Gorlin-Goltz syndrome is a rare autosomal dominant disorder characterized by multiple basal cell carcinomas (BCCs), odontogenic keratocysts, and skeletal anomalies. BCCs in this syndrome typically involve photo-exposed areas, whereas predominant flexural and intertriginous involvement remains exceptionally rare. We report the case of a 42-year-old Moroccan man with Fitzpatrick phototype IV who presented with a more than 30-year history of progressively increasing pigmented and erythematous lesions. Clinical examination revealed more than 100 papules, plaques, and nodules involving the face, axillary folds, inguinal folds, and umbilical region. Some inguinal lesions became ulcerated and symptomatic, with pain and bleeding. Dermoscopy showed characteristic features of BCC, including arborizing vessels, blue-gray ovoid nests, and globules, leading to multiple biopsies that confirmed the diagnosis. Histopathological examination identified three distinct subtypes, nodular, adenoid-cystic, and fibroepithelioma of Pinkus, highlighting marked histopathological heterogeneity.
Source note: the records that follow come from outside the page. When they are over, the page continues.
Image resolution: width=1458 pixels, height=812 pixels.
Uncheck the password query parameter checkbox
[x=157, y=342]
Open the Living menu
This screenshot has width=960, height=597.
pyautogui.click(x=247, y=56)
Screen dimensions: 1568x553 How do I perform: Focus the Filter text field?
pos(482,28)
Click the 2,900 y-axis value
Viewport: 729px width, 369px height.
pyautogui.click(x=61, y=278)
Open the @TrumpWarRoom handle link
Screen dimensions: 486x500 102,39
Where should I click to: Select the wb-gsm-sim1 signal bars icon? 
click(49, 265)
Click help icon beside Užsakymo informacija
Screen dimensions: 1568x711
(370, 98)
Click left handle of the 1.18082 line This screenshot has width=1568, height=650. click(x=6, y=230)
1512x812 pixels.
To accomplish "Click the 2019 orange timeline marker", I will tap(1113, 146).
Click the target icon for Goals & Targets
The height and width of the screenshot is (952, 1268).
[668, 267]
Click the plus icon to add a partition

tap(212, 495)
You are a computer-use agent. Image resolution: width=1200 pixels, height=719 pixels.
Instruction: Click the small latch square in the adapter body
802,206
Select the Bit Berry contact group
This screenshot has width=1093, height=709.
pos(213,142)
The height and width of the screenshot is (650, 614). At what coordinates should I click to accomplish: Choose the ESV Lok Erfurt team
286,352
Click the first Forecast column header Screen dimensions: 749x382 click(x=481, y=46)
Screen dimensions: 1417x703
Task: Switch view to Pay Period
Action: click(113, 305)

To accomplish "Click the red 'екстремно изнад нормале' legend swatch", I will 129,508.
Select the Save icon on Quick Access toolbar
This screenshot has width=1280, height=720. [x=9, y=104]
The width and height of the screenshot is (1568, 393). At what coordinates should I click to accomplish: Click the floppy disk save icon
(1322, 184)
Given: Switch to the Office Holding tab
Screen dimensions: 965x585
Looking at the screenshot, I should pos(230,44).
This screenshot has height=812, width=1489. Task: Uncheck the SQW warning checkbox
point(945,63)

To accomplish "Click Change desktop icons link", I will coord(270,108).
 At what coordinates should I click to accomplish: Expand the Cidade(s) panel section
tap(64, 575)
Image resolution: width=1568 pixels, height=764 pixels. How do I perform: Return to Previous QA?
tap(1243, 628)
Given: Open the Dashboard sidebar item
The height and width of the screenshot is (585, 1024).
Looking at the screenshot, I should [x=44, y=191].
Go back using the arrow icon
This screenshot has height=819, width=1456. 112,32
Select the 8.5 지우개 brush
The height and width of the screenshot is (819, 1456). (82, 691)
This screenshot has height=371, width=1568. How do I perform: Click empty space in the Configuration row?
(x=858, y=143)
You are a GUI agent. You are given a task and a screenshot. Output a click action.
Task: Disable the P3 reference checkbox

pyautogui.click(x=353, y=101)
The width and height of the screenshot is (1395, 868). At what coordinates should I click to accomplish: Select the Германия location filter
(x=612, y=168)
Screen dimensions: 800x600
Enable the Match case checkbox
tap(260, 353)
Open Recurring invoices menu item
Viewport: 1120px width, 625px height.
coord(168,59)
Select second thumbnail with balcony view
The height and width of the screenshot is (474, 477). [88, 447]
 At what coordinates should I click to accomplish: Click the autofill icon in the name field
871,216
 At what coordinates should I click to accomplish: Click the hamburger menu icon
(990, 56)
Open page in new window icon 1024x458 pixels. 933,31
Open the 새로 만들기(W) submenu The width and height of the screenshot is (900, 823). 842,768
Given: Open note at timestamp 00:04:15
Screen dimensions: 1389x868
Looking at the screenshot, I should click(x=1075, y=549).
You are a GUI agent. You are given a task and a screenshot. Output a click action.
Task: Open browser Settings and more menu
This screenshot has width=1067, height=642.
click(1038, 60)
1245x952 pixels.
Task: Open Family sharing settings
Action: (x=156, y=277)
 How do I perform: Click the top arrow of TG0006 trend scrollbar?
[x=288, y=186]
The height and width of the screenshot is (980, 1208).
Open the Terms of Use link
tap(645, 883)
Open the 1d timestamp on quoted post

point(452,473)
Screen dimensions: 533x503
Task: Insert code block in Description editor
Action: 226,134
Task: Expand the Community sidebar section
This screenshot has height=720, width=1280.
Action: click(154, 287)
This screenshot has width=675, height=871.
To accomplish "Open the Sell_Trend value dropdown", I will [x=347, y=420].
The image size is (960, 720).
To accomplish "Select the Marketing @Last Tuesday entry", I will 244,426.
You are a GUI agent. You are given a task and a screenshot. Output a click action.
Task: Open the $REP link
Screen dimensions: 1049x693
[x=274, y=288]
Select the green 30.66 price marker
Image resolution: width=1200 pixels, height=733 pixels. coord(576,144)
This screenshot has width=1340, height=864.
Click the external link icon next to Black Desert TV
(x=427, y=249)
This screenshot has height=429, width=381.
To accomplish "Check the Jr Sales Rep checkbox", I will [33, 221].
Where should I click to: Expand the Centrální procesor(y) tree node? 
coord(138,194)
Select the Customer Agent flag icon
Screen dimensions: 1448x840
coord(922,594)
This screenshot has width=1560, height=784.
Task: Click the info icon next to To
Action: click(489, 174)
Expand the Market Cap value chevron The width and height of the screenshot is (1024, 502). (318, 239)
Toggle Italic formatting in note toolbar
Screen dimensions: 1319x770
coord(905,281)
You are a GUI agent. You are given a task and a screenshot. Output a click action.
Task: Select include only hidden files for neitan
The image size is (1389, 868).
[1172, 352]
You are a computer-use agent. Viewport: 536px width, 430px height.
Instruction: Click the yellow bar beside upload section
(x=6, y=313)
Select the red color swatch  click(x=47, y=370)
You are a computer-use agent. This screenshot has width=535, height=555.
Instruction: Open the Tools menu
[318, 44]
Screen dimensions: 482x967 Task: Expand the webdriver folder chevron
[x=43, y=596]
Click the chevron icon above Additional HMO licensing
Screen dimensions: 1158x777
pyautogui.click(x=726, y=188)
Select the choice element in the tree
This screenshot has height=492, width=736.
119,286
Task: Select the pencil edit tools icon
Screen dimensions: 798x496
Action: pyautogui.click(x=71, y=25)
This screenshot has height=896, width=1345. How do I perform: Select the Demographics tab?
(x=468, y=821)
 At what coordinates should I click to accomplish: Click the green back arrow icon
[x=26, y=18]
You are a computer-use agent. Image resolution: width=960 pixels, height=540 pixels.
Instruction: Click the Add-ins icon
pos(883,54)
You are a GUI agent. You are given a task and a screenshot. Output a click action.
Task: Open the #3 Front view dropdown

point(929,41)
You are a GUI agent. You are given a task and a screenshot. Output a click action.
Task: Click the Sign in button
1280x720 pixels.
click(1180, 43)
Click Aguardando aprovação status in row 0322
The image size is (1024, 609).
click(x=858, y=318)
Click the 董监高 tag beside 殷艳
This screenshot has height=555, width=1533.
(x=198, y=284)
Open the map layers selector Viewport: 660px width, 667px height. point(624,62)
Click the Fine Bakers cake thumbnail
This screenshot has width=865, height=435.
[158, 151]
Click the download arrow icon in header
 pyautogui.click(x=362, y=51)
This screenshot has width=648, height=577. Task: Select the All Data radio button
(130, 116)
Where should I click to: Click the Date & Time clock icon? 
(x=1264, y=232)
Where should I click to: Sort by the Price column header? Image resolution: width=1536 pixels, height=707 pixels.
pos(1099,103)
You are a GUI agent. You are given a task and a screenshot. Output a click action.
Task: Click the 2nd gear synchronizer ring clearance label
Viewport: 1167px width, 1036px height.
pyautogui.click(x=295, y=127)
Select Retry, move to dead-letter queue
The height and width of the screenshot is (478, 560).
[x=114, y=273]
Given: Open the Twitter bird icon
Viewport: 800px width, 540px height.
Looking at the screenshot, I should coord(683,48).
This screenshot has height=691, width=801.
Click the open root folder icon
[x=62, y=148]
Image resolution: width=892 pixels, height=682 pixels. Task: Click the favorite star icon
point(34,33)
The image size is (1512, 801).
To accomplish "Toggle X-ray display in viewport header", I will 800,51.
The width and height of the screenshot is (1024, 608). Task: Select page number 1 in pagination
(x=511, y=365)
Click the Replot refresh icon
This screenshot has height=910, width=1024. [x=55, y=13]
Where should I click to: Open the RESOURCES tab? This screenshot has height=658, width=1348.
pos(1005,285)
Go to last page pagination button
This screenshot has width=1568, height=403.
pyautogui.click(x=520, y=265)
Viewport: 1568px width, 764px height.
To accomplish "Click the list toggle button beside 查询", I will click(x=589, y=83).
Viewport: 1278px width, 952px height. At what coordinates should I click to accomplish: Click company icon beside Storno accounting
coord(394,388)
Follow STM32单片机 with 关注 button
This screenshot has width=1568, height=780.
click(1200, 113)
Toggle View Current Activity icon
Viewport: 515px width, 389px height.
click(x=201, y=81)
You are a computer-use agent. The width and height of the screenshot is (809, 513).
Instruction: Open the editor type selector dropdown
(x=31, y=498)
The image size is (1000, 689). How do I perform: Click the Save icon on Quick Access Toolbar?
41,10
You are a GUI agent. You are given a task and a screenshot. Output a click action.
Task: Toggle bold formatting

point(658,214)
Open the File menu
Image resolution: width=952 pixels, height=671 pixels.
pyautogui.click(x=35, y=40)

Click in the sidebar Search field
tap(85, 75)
A panoramic jaw radiograph demonstrated multiple odontogenic keratocysts, while chest radiography revealed bifid ribs, fulfilling major diagnostic criteria for Gorlin-Goltz syndrome. Genetic testing was not performed because of limited availability. The patient underwent surgical excision of the most symptomatic lesions. Targeted therapy with the Hedgehog pathway inhibitor vismodegib was considered but was not accessible in our setting. This case highlights a rare flexural-predominant phenotype of Gorlin-Goltz syndrome and emphasizes the importance of recognizing atypical non-sun-exposed presentations to avoid diagnostic delay and ensure appropriate multidisciplinary management.